I really loved this article from Runner World written by Roger Robinson. The full article can be found here but I wanted to share a few excerpts that stood out to me.
(photo credit www.boston.com)
"A Marathon in South Africa was created to commemorate the dead in World War 1. The Oklahoma City Memorial Marathon affirms life after the bombings in that city in 1995. This very Boston Marathon mourned and honored the school kids who were gunned down a few months ago in Newtown, Connecticut, not far from here. Out of respect for them, The race was started for the first time in 117 years not with a gun but with an air horn."
(That line got me all teary eyed- of course)
"Even without that special purpose, marathon running is a sport of goodwill. It's the only sport in the world where if a competitor falls, the others around will pick him or her up. It's the only sport in the world open to absolutely everyone, regardless of gender, age, ethnicity or any other division you can think of. It's the only occasion when thousands of people assemble, often in a major city, for a reason that is totally peaceful, healthy and well-meaning. It's the only sport in the world where no one ever boos anybody.

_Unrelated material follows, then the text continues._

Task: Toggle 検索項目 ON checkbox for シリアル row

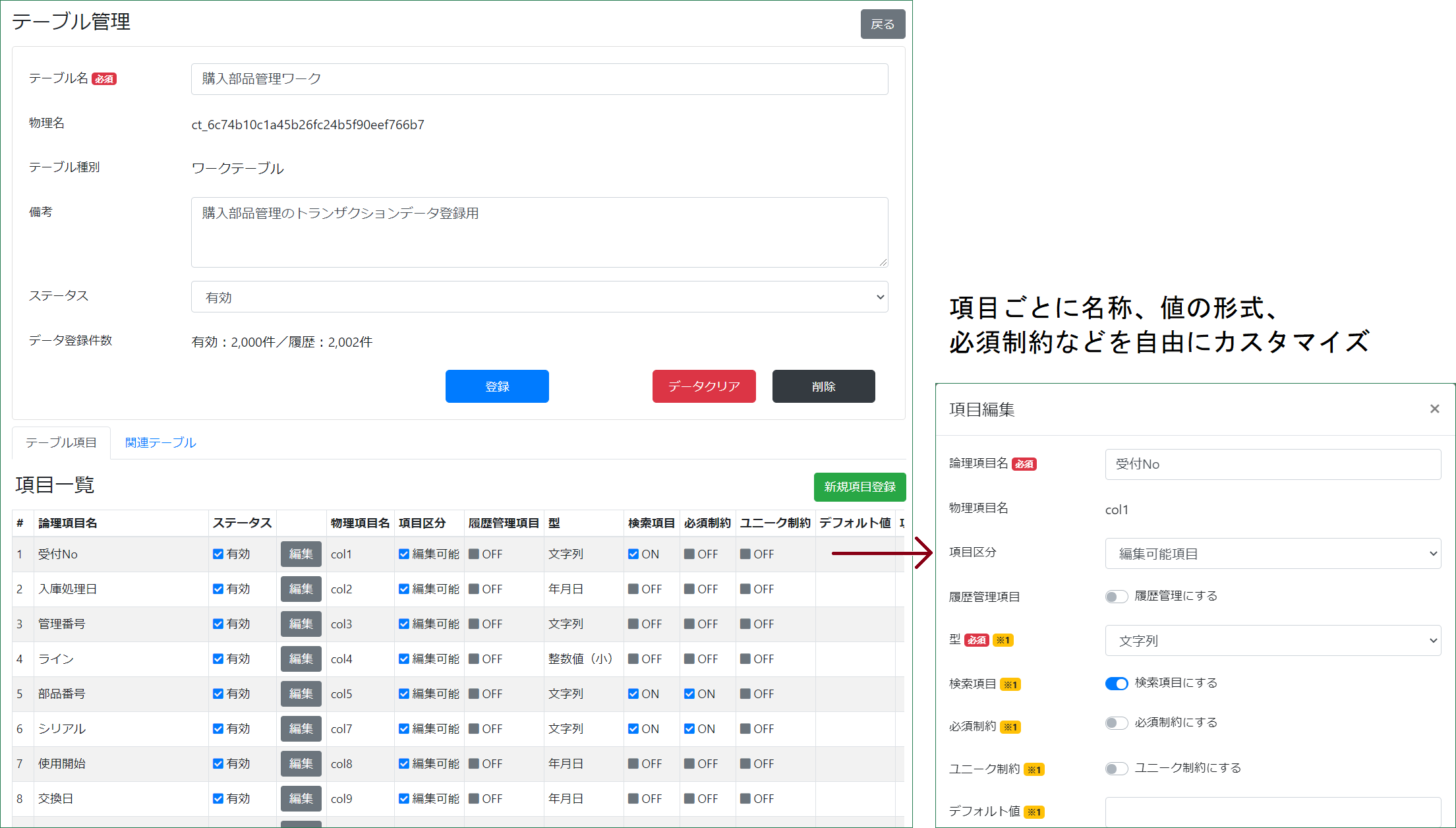Action: click(633, 728)
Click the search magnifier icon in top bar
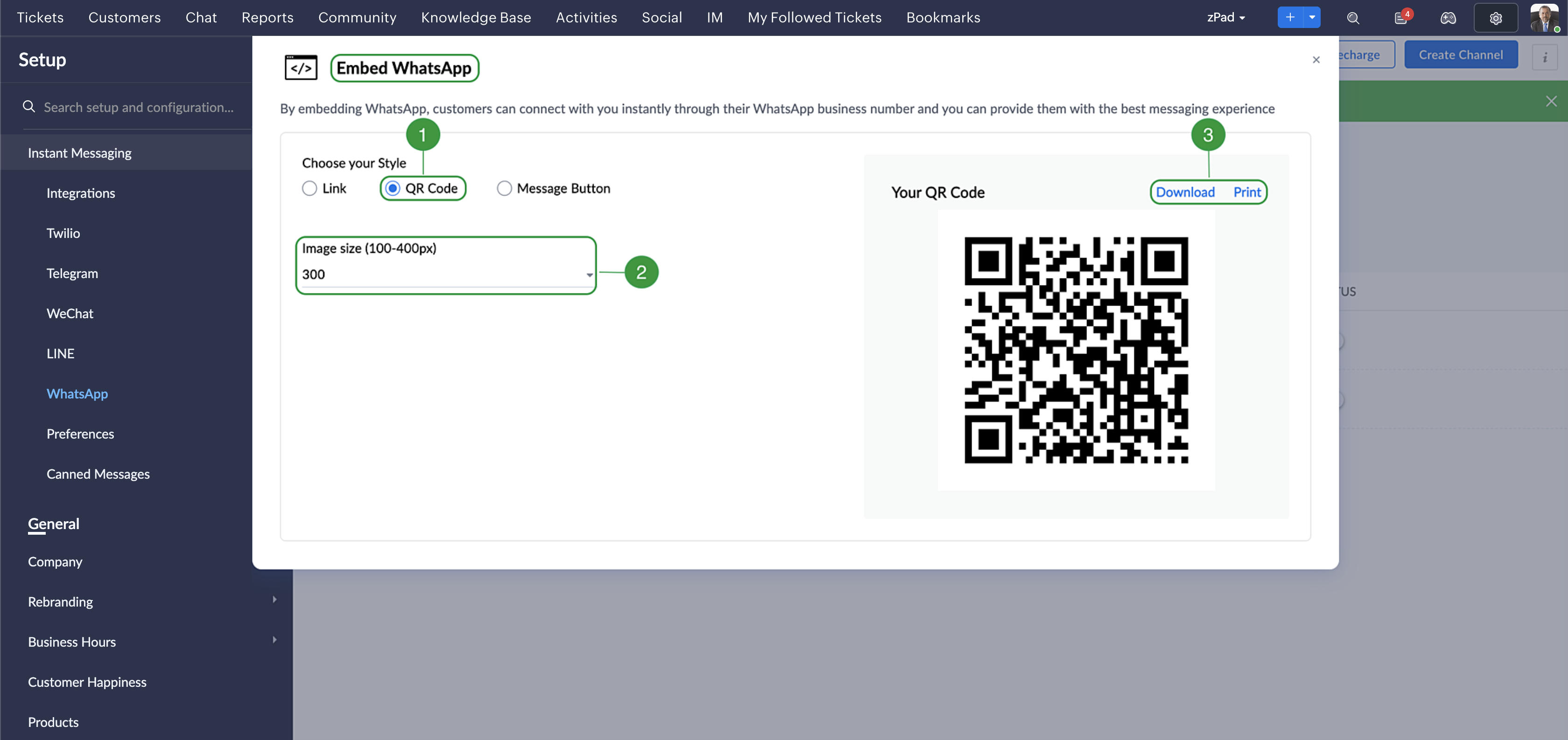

If you're losing your faith in human nature, look at marathon crowds, standing for hours with no seating, no cover, no bathrooms, to cheer thousands of strangers. Or look at our sport's volunteers, on whose shoulders the whole sport rests
Our problem is that this marathon world of goodwill and prelapsarian innocence has made us so vulnerable. Ever since the New York City Marathon went ahead seven weeks after the horror of 9/11, my wife Kathrine Switzer and I have feared exactly what happened today. Our sport is such a great photo-op, and global media coverage is guaranteed. Modern murderers like those things. Kathrine saw the police sniffer dogs at 8 this morning checking the finish area, so the bombs were presumably planted later, by someone who wandered in behind the crowd. How could you stop it?
It's too soon to say where we go from here. The world cross country championships were much weakened by the demands of modern security, meaning they always have to be held on closed circuits instead of across country as they should be. Could we run marathons on safe closed circuits? How could you reconcile that with the essential notion that the marathon is a journey, and a celebration of the community or the environment it passes through? "
(photo credit blog.runkeeper.com)
In my eyes, what makes a marathon so special is the thousands of people cheering you on along the way.
This is the VERY REASON I chose to run the Vermont City Marathon. Scribble your name on your shirt and you will have people shouting your name from mile 1 to mile 26. You will have bagpipers and drummers, kids with sprinklers to run though, neighbors with bananas and gatorade. While the runners (and volunteers) make the race possible, the crowds and volunteers make the runners possible.
I dont know what is going to become of this cherished tradition. But I do know I will keep running. And I hope you all do too.